Di tengah perjalanan, Putri Tangguk jatuh terpeleset.
”Aduuuuh...,” teriak Putri Tangguk.
”Hati-hati, Bu. Semalam hujan deras. Jalannya menjadi licin,” kata suami Putri Tangguk sambil membantunya berdiri.
”Gara-gara hujan, jalannya licin. Perjalanan ke rumah masih jauh, bisa-bisa aku terjatuh lagi,” gerutu Putri Tangguk.
Putri Tangguk mengambil padi dari gerobaknya.
Kemudian, padi ditebar di jalan.
Melihat perilaku ibunya, si anak sulung pun bertanya.
”Apa yang Ibu lakukan? Mengapa Ibu membuang padi itu ke jalan?”

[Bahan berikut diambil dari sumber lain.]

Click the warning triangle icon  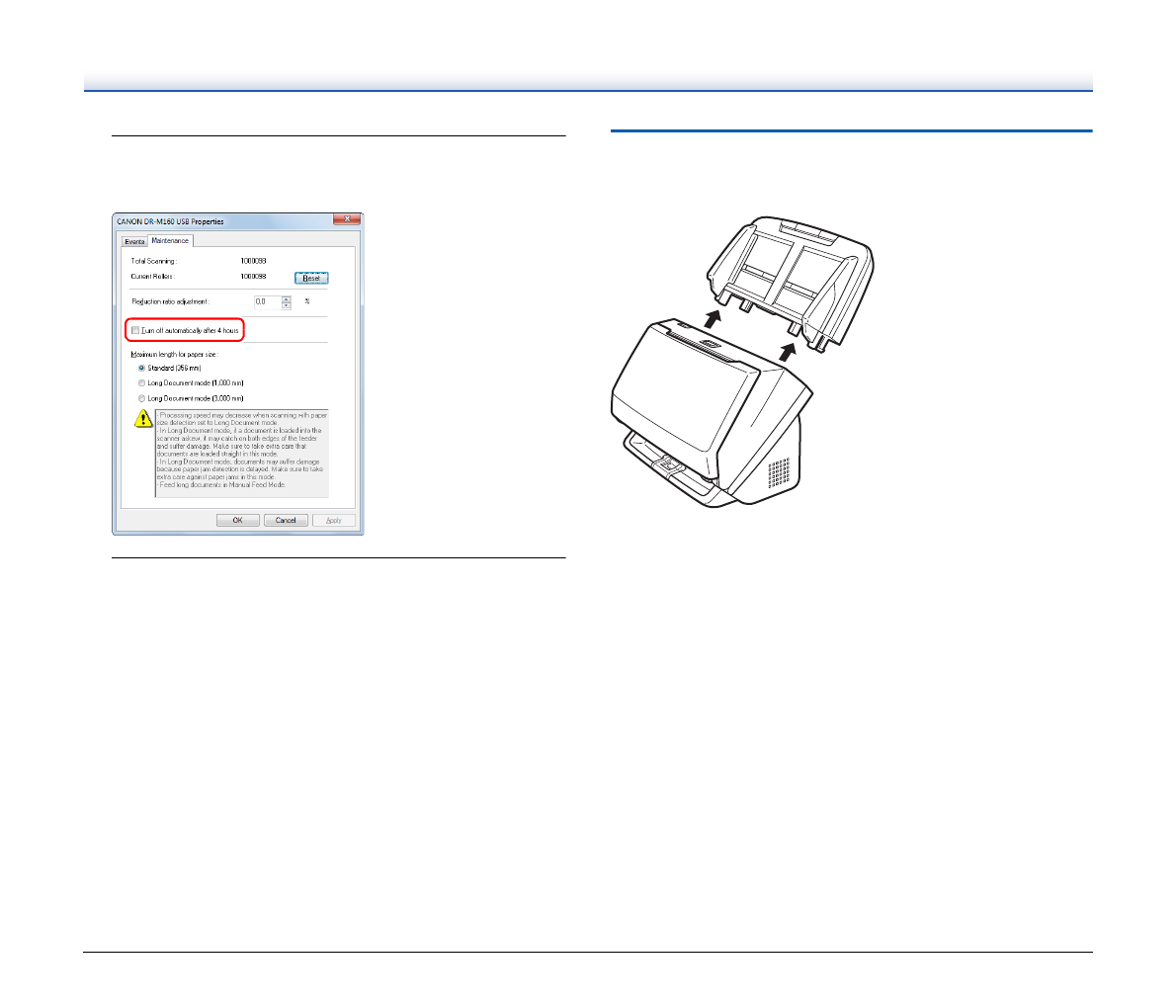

”Ibu tidak membuang padi. Padi ini Ibu gunakan sebagai pengganti pasir. Ibu menebarnya agar jalan ini tidak licin lagi,” jawab Putri Tangguk.
”Istriku, bukankah padi itu untuk kita makan? Tidak baik rasanya jika membuang-buang makanan,” nasihat suami Putri Tangguk.
Putri Tangguk tidak mengindahkan nasihat suaminya. Bahkan, Putri Tangguk membantahnya.
”Masa bodoh. Bukankah padi kita sudah banyak. Apa kau mau aku terjatuh lagi dan tulangku patah?” bantah Putri Tangguk sambil terus menebar padi ke jalan.